Roy your points are great, but it cannot happen with the same management and political interference. Maybe you should apply! One correction you say “ in the short run, especially, LIAT will need to avoid trying to serve an oversized market.” My brother unless you have been living under a rock for the past year or so it is the exact opposite of that. Nobody nar travel. The pandemic is protracted. The same money is being wasted flying an undersized market. Use the money to make right with employees and customers.

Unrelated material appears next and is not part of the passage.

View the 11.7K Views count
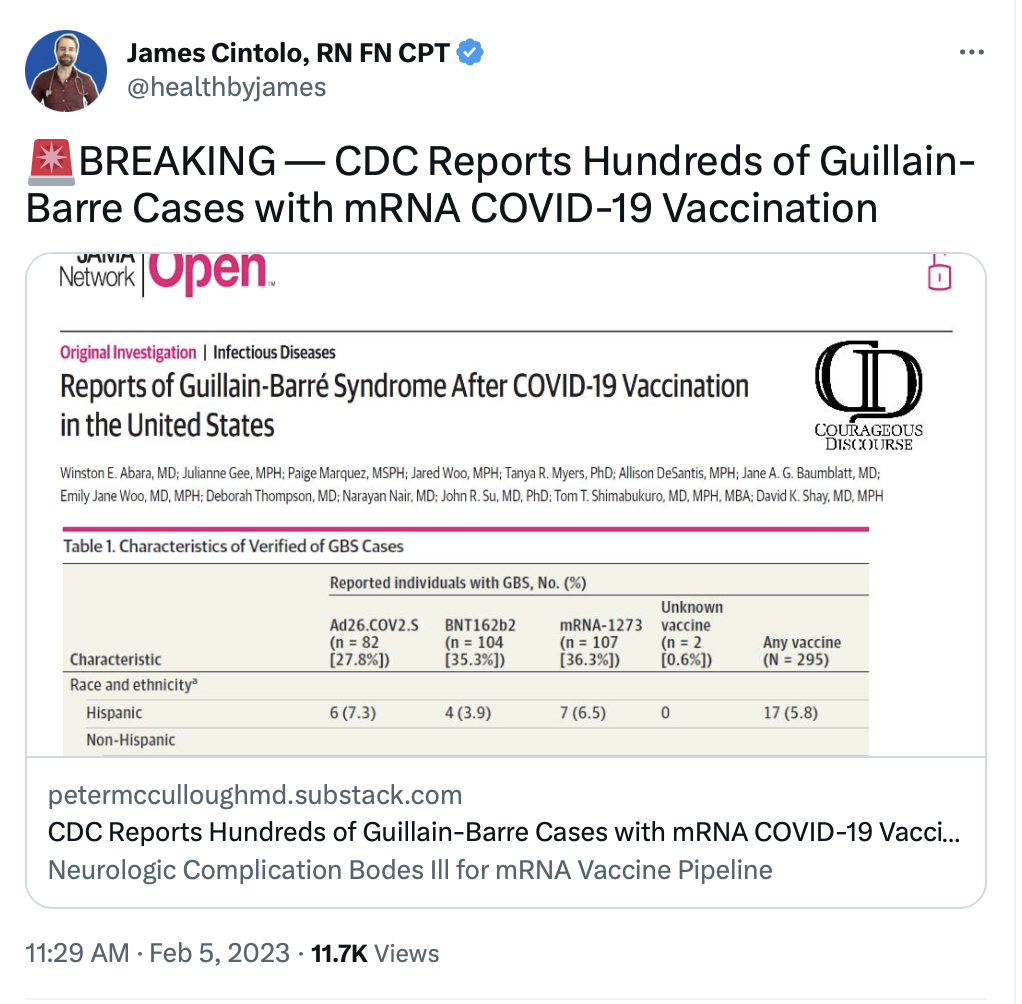Screen dimensions: 1022x1004 [x=375, y=953]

I did not live under a rock for the past year or so. By saying that LIAT should try to avoid serving an “oversized market”, I am not referring to the vibrancy of the market; I am referring to the geographical space covered. For example, I said that LIAT should not go farther south than Trinidad and Tobago, nor farther north than the British Virgin Island or, maybe, Puerto Rico.
I believe that in the past LIAT overextended itself by going as far as Guyana, and possibly Surinam in the south; and, in the north, they may have reached as far as Jamaica and the Dominican Republic. Looking at LIAT’s past performance through the eyes of an Accountant, Auditor, Business Planner and Economist, with over forty years experience, I can see that LIAT was always riddled with too many inefficiencies in its operations. There can be no doubt that the Marketing Staff worked extremely hard. But, its Central Financial Control Planners, including, perhaps, its CEOS, seemingly lacked appropriate Business Experience and never applied the kind of Rigid Management and Financial Controls that LIAT really required.
It would appear that LIAT operated very much on Automatic Pilot, and merely kept on “Blowing in the Wind”, without any preconceived destination. Let’s hope it will do better next time.
That’s a lot of money. It is always important to establish reserves. This idea of spending as though there is no tomorrow serves Caribbean people no good. We must put appropriate checks and balances in place to avoid certain disaster.